John Mc Keon
MPhil Researcher
Email: C02876523@mytudublin.ie
Project Title: An Analysis of the Effect of High Friction Surfacing on Accident Rates Using Open Data, Network Analysis and Machine Learning.
Supervisor: Dr. Santos Fernandez Noguerol
The main aim of this project is to test the effectiveness of High Friction Surfacing (HFS) at reducing accident rates. HFS is a layer of granular material held in place by a binder to the road surface. The purpose of the layer is to increase the friction between vehicles and the road surface.
This project looks to use a novel approach to studying accident rates. As flow is a key indicator for traffic accidents this project is looking to estimate traffic flow at each junction in Dublin’s road network. We will create a network model with the nodes as junctions and the edges as roads. With this graph we can use centrality formula to calculate the flow of traffic. We will use Dublin’s intelligent transport system (SCATS) to calibrate the model. This will give an estimate of traffic flow on primary, secondary and tertiary roads.

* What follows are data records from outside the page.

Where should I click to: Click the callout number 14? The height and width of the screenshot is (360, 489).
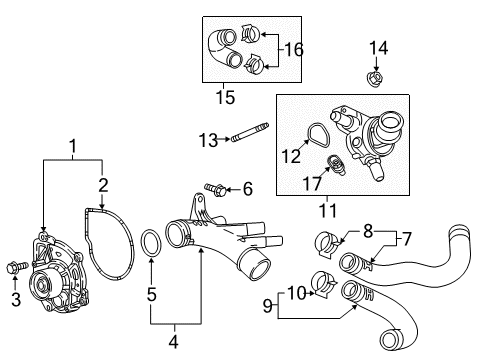(377, 47)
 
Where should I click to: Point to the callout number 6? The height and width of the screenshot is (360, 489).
(247, 187)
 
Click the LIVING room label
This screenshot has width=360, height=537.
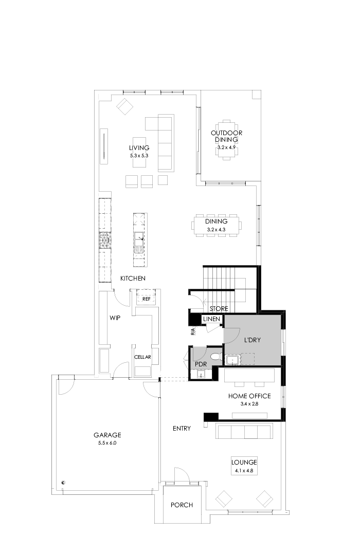coord(139,148)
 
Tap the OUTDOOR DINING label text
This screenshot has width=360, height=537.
coord(226,136)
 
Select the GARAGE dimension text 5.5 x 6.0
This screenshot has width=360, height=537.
coord(107,442)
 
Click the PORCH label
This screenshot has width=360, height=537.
coord(182,505)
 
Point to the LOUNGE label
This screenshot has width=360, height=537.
coord(244,462)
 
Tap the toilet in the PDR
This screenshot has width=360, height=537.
coord(215,356)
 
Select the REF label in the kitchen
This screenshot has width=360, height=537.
coord(146,299)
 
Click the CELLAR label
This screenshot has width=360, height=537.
coord(142,357)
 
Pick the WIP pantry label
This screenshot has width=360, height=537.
coord(115,318)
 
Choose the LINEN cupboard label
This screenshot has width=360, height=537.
coord(211,319)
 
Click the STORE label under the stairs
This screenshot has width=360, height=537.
coord(219,309)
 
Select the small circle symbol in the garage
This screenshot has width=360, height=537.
coord(63,482)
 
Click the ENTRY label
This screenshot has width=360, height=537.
coord(182,428)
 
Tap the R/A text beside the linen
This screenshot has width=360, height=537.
coord(193,331)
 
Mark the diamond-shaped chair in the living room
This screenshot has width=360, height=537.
coord(124,107)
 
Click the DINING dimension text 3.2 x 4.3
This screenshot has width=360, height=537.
coord(216,229)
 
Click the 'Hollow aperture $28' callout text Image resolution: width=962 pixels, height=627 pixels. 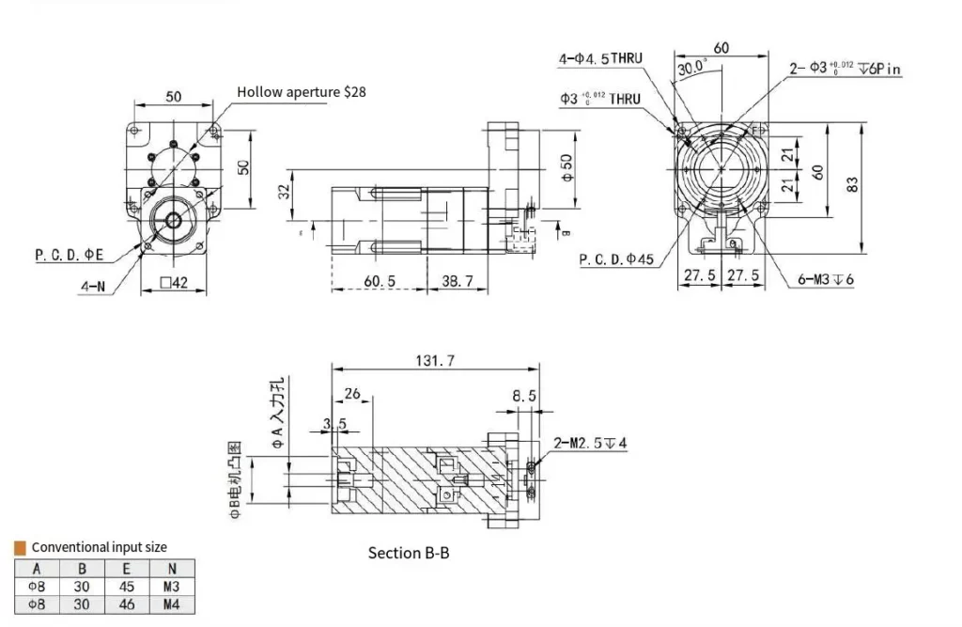(x=301, y=92)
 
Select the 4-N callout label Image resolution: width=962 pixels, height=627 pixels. (x=91, y=287)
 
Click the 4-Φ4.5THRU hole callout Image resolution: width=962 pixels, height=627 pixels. (x=600, y=58)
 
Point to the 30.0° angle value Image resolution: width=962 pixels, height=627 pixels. (x=691, y=69)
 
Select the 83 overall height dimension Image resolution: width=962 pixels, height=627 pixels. (x=853, y=185)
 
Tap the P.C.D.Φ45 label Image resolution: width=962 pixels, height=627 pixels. (x=616, y=259)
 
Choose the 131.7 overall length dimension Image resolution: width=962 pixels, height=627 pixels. (x=436, y=359)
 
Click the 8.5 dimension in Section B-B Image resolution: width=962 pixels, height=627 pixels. (x=524, y=397)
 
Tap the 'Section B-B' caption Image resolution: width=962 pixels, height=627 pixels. (x=409, y=553)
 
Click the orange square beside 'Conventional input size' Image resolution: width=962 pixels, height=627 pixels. (x=20, y=547)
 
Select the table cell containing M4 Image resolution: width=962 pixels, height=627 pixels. (x=170, y=603)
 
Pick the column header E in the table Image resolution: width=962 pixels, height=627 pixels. (x=127, y=568)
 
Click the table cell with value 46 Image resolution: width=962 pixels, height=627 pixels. (x=127, y=603)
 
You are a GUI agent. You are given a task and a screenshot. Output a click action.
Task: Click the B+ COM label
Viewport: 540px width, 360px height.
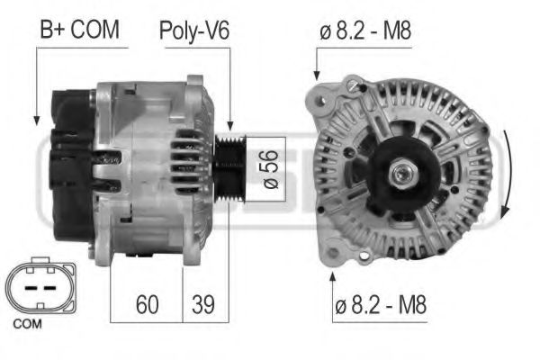click(78, 32)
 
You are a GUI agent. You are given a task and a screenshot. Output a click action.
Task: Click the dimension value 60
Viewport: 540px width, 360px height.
click(147, 304)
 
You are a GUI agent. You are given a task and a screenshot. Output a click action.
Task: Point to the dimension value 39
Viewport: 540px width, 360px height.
click(205, 304)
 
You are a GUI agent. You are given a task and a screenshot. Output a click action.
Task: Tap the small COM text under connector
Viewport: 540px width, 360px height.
click(29, 321)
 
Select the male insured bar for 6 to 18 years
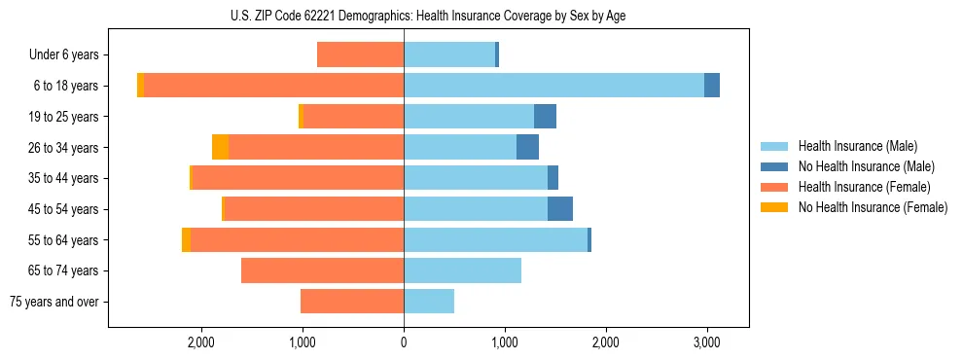tap(553, 86)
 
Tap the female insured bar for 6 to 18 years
tap(273, 86)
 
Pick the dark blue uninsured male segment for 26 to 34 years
tap(527, 147)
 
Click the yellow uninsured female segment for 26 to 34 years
tap(220, 147)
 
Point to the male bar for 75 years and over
tap(429, 302)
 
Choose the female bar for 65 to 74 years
tap(322, 270)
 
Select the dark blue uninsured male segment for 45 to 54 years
tap(560, 209)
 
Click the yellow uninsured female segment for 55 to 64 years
tap(186, 239)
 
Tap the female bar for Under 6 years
tap(360, 54)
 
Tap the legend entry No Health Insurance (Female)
tap(873, 206)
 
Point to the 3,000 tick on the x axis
tap(706, 342)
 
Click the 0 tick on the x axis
tap(404, 342)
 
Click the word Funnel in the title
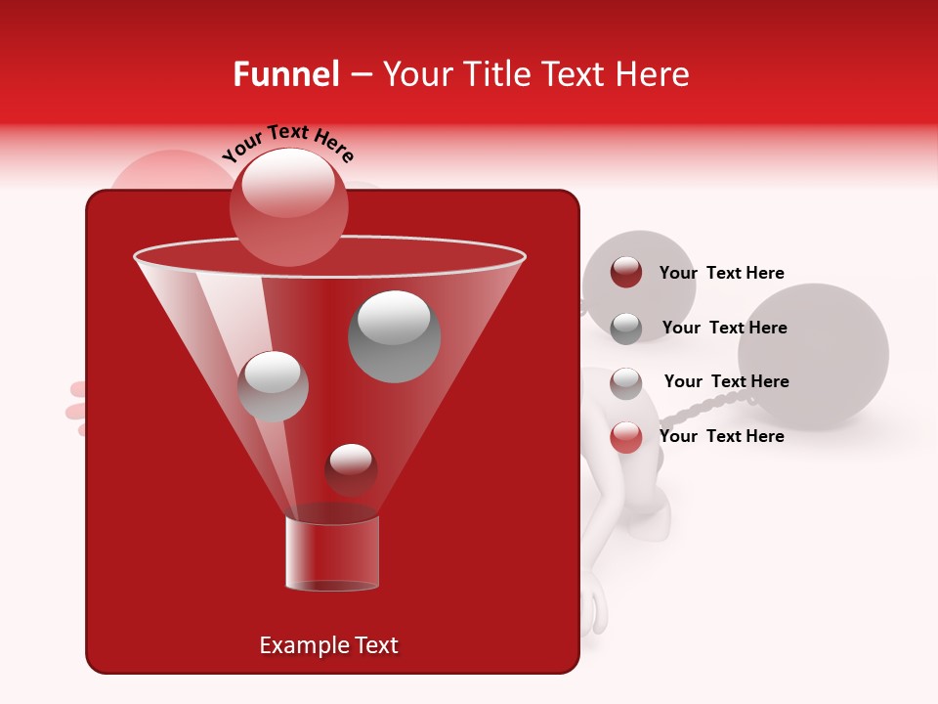point(286,74)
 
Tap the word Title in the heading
point(496,74)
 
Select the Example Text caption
point(328,645)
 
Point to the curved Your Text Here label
point(287,143)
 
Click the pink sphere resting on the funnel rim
point(289,207)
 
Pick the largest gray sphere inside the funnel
point(395,335)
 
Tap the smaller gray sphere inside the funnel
point(273,386)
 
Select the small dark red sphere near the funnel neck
point(351,469)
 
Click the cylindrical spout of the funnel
point(332,553)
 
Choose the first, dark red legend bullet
point(626,273)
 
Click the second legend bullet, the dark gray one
point(626,329)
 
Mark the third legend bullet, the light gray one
point(626,383)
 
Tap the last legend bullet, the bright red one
point(626,437)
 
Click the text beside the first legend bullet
point(721,273)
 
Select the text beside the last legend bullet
point(721,436)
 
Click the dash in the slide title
point(360,75)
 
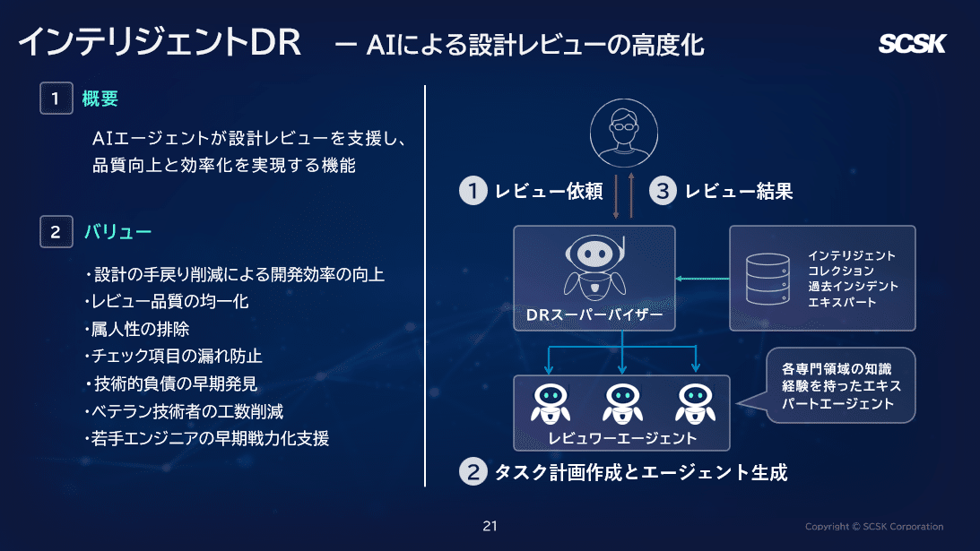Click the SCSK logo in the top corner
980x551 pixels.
(x=911, y=44)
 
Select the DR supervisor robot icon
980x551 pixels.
(x=594, y=266)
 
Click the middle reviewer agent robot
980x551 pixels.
(x=621, y=403)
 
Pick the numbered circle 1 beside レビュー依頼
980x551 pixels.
(x=473, y=191)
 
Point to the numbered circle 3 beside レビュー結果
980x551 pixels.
(x=662, y=191)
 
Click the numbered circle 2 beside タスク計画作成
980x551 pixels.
(x=473, y=471)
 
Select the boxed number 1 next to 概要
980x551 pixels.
(x=56, y=99)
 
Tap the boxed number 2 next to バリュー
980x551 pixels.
(x=56, y=232)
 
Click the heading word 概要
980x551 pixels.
(x=100, y=99)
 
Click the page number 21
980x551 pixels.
(x=490, y=526)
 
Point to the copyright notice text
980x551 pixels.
(x=873, y=527)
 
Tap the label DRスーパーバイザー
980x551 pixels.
(x=594, y=316)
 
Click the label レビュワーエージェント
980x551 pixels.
(x=621, y=438)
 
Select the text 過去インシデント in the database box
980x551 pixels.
(x=852, y=286)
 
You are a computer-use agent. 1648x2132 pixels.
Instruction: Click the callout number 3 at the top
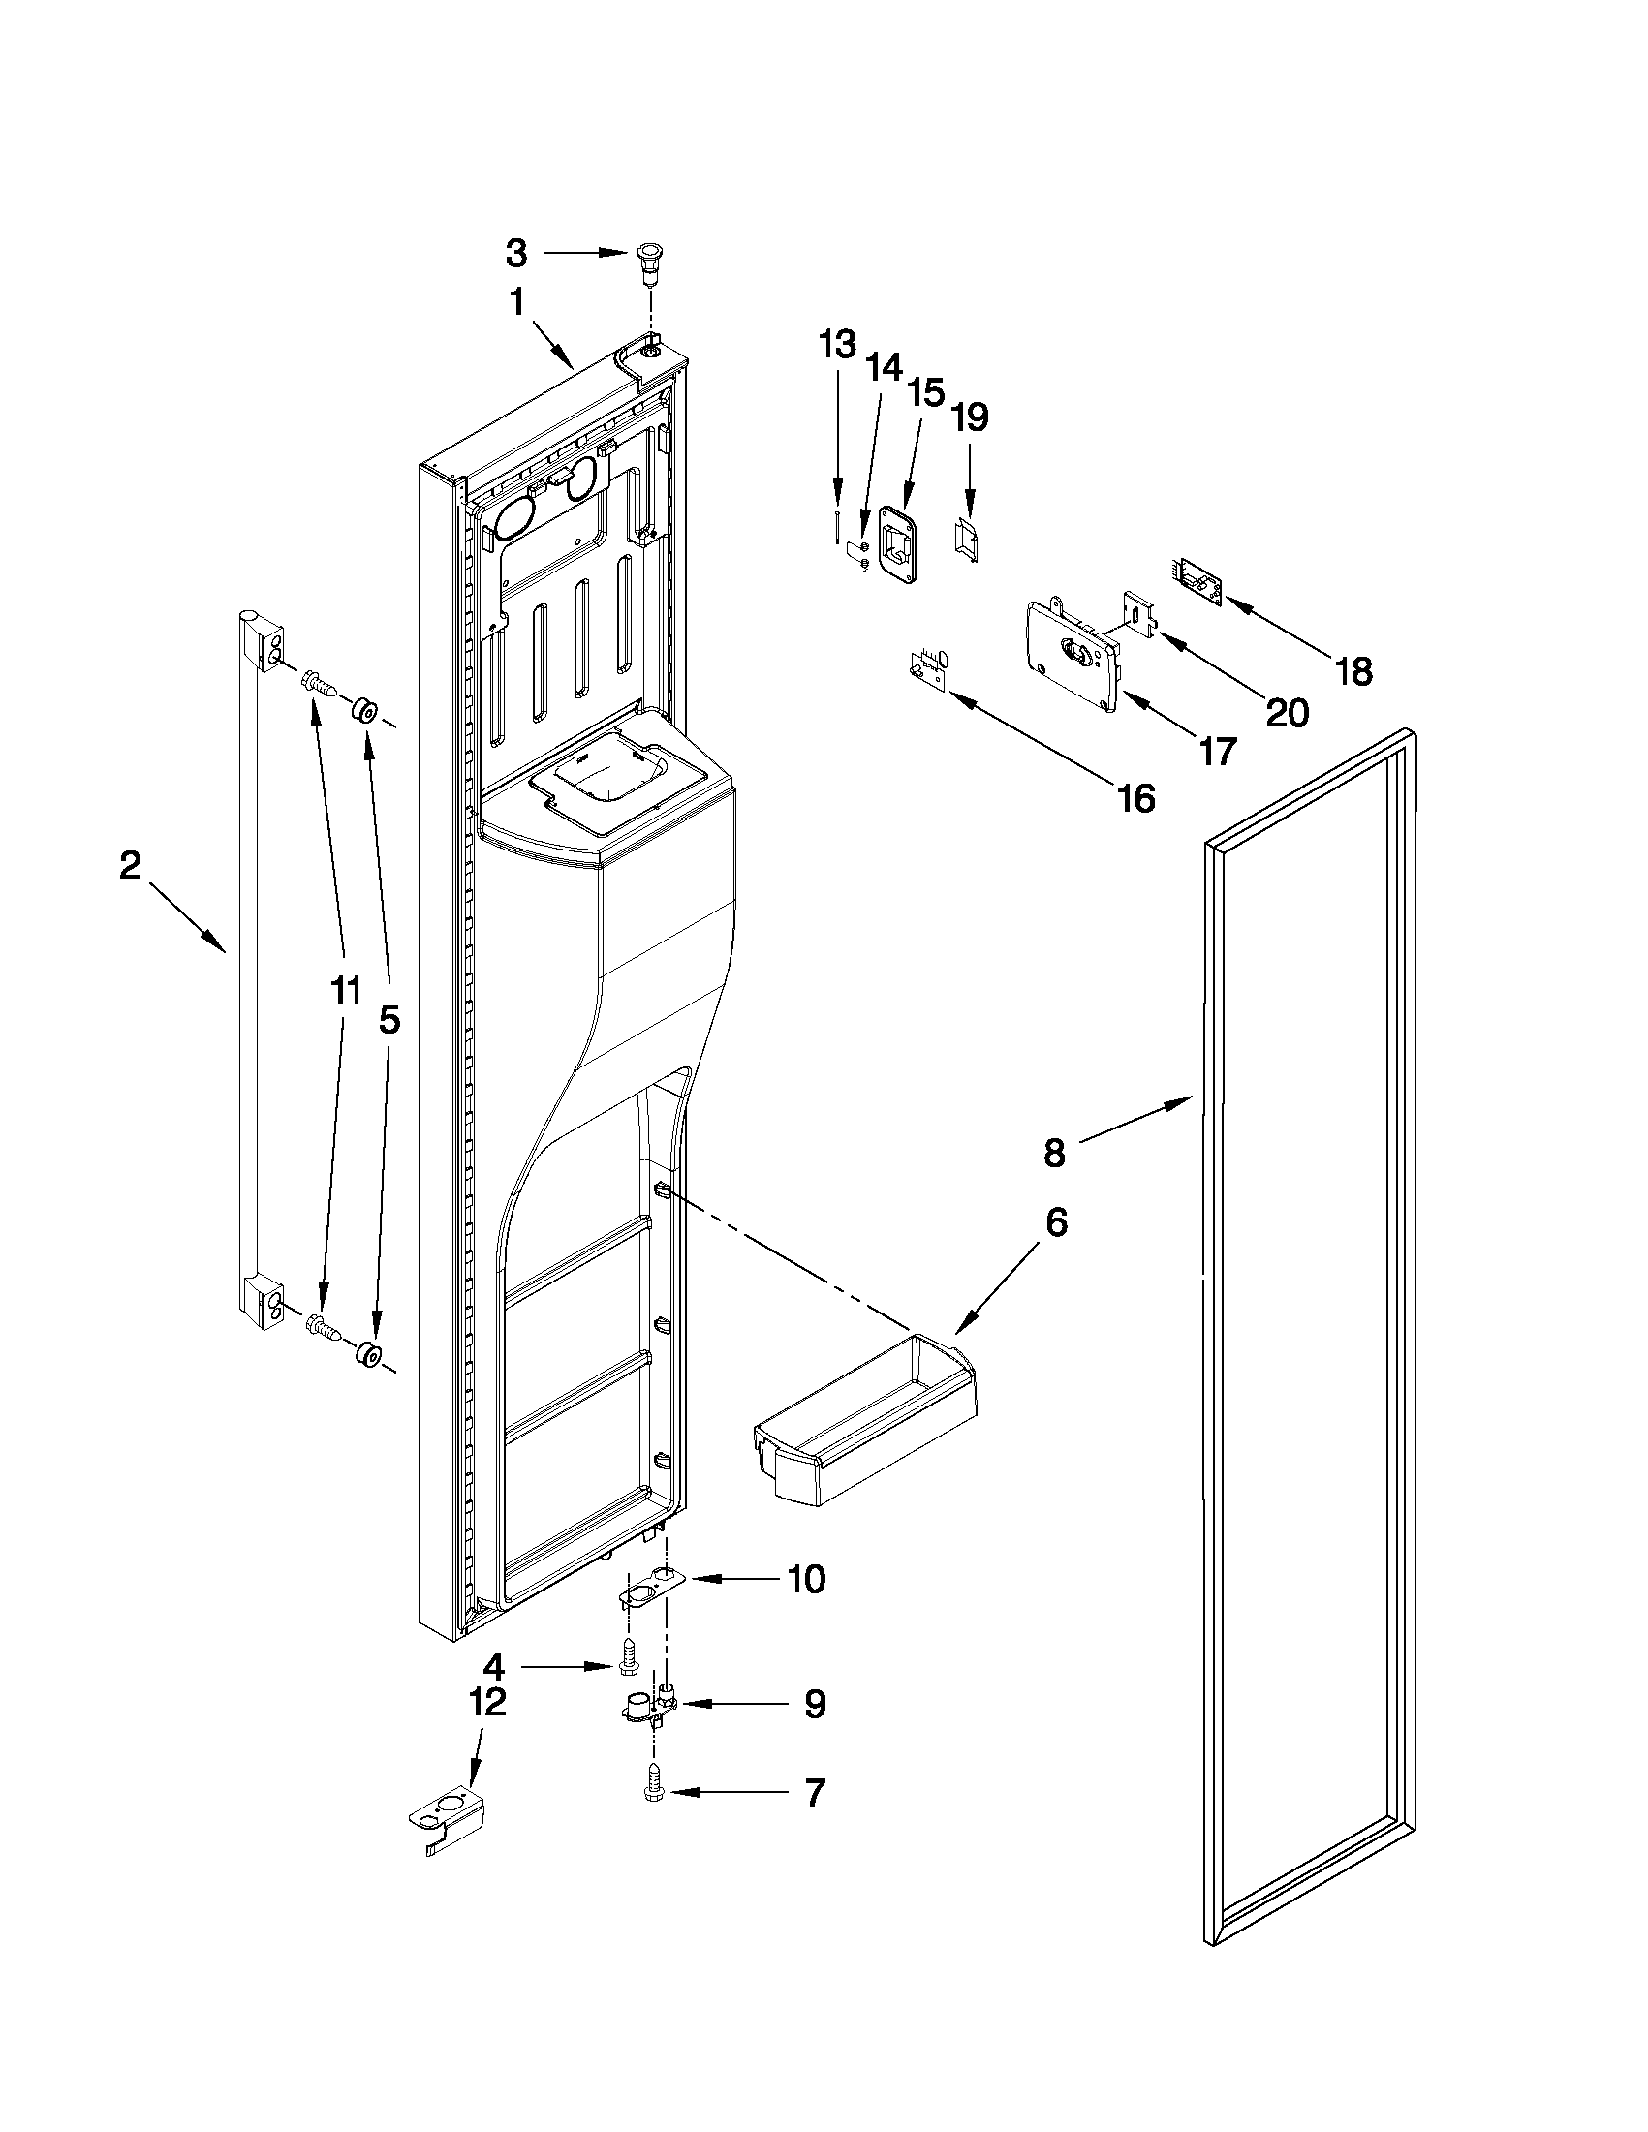[516, 254]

Calculating centrality on a network graph is computationally intensive. To make the model more efficient we will use a Long Short-Term (LSTM) neural network. A neural network is a computer algorithm that looks to find relationships in a data set. An LSTM model is noted for being the most efficient model for time series data sets.
With the traffic flow data calculated a regression analysis will be conducted on junctions with HFS and junctions without. In this analysis we will control for traffic flow rate. The analysis should give a highly accurate value for the effectiveness of HFS.